Le Cordon Bleu College of Culinary Arts in Boston was established in 2007 in Massachusetts. The college was owned by Career Education Corporation under a licensing agreement with Le Cordon Bleu in Paris. All US Le Cordon Bleu College locations were scheduled to close in 2017.

== Programs ==
Le Cordon Bleu College of Culinary Arts in Boston offered the Associate of Applied Science Degree in Le Cordon Bleu Culinary Arts. LCB included a complete curriculum, with general education classes such as Math and English. The program was designed to be 12 months of coursework on campus, and then three months work in an externship.
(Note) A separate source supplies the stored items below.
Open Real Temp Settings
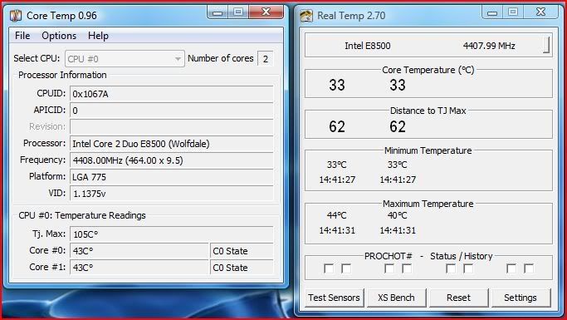This screenshot has height=320, width=567. click(521, 298)
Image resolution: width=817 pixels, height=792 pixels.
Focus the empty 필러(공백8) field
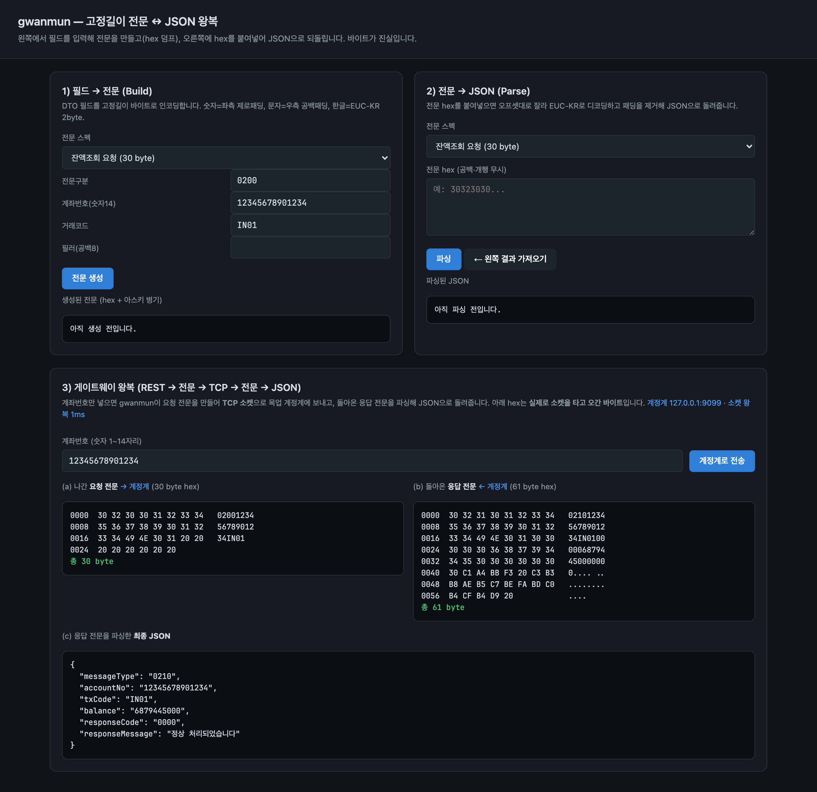(x=310, y=248)
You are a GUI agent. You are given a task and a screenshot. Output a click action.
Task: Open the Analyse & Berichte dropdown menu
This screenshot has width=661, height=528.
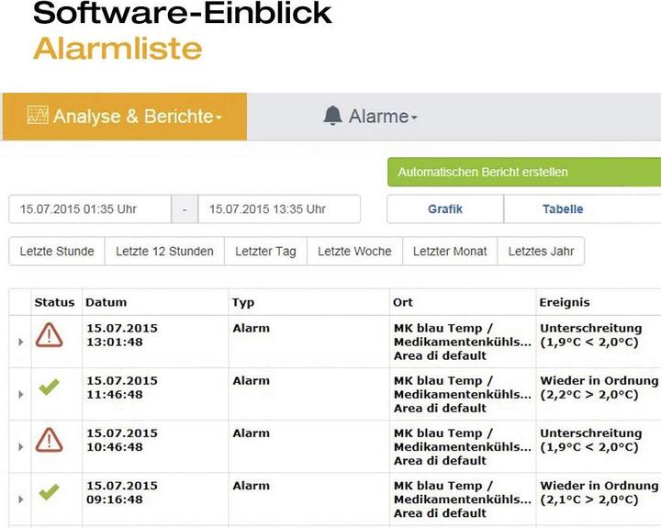click(x=124, y=117)
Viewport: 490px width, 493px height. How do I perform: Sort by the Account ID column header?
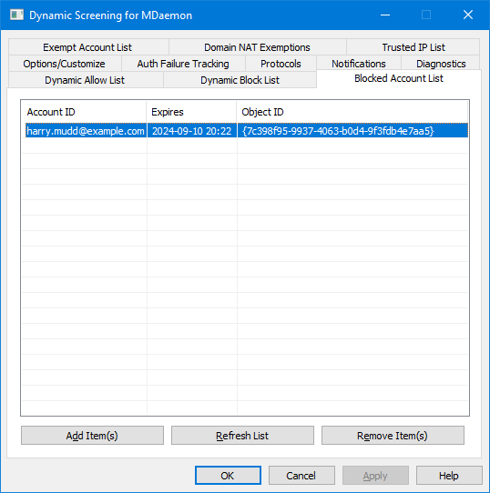84,112
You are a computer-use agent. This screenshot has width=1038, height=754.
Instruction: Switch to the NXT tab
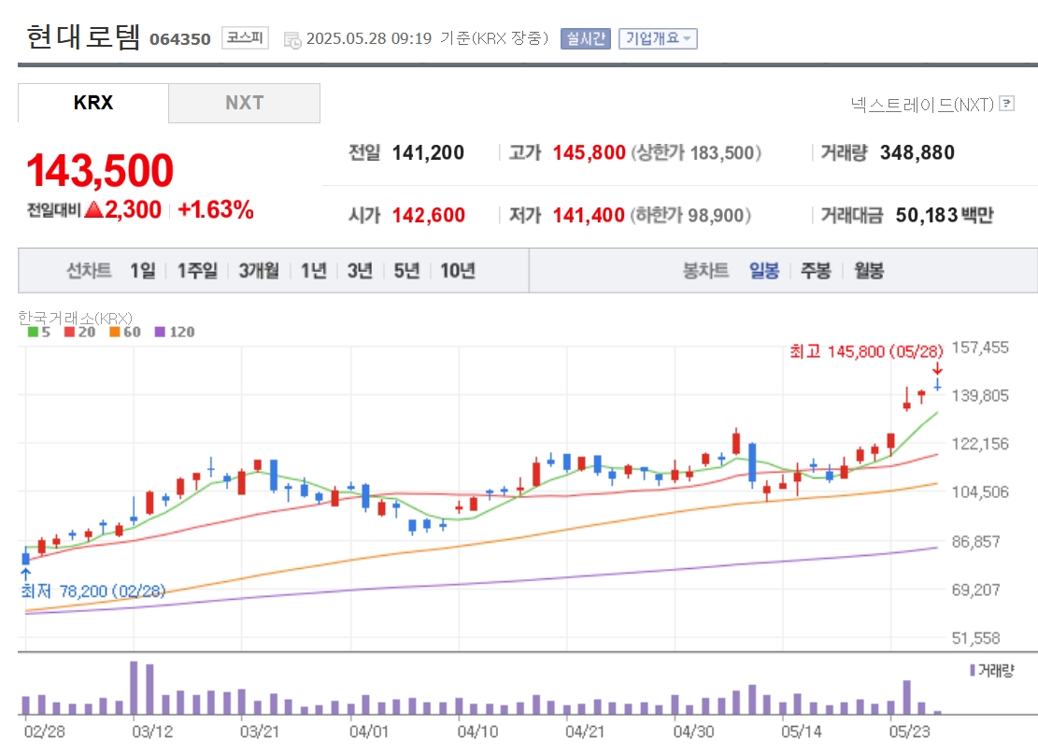click(x=244, y=103)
Graduates were prepared for entry- to mid-level positions including cook, apprentice chef, or kitchen manager in a variety of professional environments.

== Campus ==
Le Cordon Bleu College of Culinary Arts in Boston’s campus included lecture rooms, industrial kitchens, a library, computer labs, a full-service, student staffed fine dining restaurant, a student bookstore, and administrative offices.

== Accreditation ==
Le Cordon Bleu College of Culinary Arts, Inc., a private two year college, was accredited by the Accrediting Commission of Career Schools and Colleges of Technology (ACCSCT) to award the Associate in Applied Science degree.

The Massachusetts Board of Higher Education approved Le Cordon Bleu College of Culinary Arts, Inc., a private two year college, to offer the Associate in Applied Science Degree in Le Cordon Bleu Culinary Arts.

The College was associated with the American Culinary Federation and the Career College Association.